**Given exercise 1:** In the records below, reproduce the stretch from the line that contains "Open the Language dropdown set to English" through the line that contains "Action: (x=490, y=1541)", including both of those lines.

# Best brand for micor sd card for zenphone ase 2 550 KL



## andy_65_in (Sep 21, 2016)

Please suggest.i have a 2GB RAM phone.want a 32 GB compatible card tobe used a s internal storage.am aware of fakes floating around


----------



## amit.tiger12 (Sep 21, 2016)

32GB only??? Upto 32 GB expandable???

SanDisk Ultra is pretty good 600rs for class 10 32 GB on Amazon its great deal. 
There are many version of it but Ultra seems fine to me.. using it for Lenovo Vibe p1m for 1 year no problem.. ₹632 at that time..


----------



## andy_65_in (Sep 22, 2016)

What abt 16 gb sd card


----------



## andy_65_in (Sep 26, 2016)

brought a samsung evo 32 gb.sd card.cant read it as *format as internal storage.*How can this be done to use my sd card as internal memory.my phone is marshmallow.


----------



## whitestar_999 (Sep 27, 2016)

Android 6. Install app on SD card-ZE500KL(Laser
For those who are asking for SD card as Adoptable storage-Fan Cha


----------



## andy_65_in (Sep 27, 2016)

Whitestar the zenforum asks for downloading a adb tool and then follow instrsuctions.is this method safe,i hope it doesnt warrant warantee


----------



## whitestar_999 (Sep 27, 2016)

I am not sure so ask there but in my opinion it is better to shift all media to SD card & use internal memory for only installing apps.


----------

**Given exercise 2:**
Answer these questions from the forum thread above:
(a) What price does amit.tiger12 give for the class 10 32 GB SanDisk Ultra card on Amazon?
(b) In which phone has amit.tiger12 been using that card?
(c) Which SD card did andy_65_in buy?

Interface element records
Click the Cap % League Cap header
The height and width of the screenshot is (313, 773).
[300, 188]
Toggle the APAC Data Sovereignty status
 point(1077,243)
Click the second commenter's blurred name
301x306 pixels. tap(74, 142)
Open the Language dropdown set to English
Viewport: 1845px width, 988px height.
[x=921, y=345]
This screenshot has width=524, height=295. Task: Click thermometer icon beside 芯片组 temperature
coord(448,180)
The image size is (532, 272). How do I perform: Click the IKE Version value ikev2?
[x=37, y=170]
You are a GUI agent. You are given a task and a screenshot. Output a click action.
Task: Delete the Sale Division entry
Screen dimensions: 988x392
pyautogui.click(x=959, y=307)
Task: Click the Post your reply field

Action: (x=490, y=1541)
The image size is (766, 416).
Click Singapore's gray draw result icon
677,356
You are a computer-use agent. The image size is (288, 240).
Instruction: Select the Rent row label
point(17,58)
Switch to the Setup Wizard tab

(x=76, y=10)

**Task solution 1:**
Open the Language dropdown set to English
Viewport: 1845px width, 988px height.
[x=921, y=345]
This screenshot has width=524, height=295. Task: Click thermometer icon beside 芯片组 temperature
coord(448,180)
The image size is (532, 272). How do I perform: Click the IKE Version value ikev2?
[x=37, y=170]
You are a GUI agent. You are given a task and a screenshot. Output a click action.
Task: Delete the Sale Division entry
Screen dimensions: 988x392
pyautogui.click(x=959, y=307)
Task: Click the Post your reply field

Action: (x=490, y=1541)

**Task solution 2:**
(a) 600rs
(b) A Lenovo Vibe p1m
(c) A Samsung Evo 32 GB SD card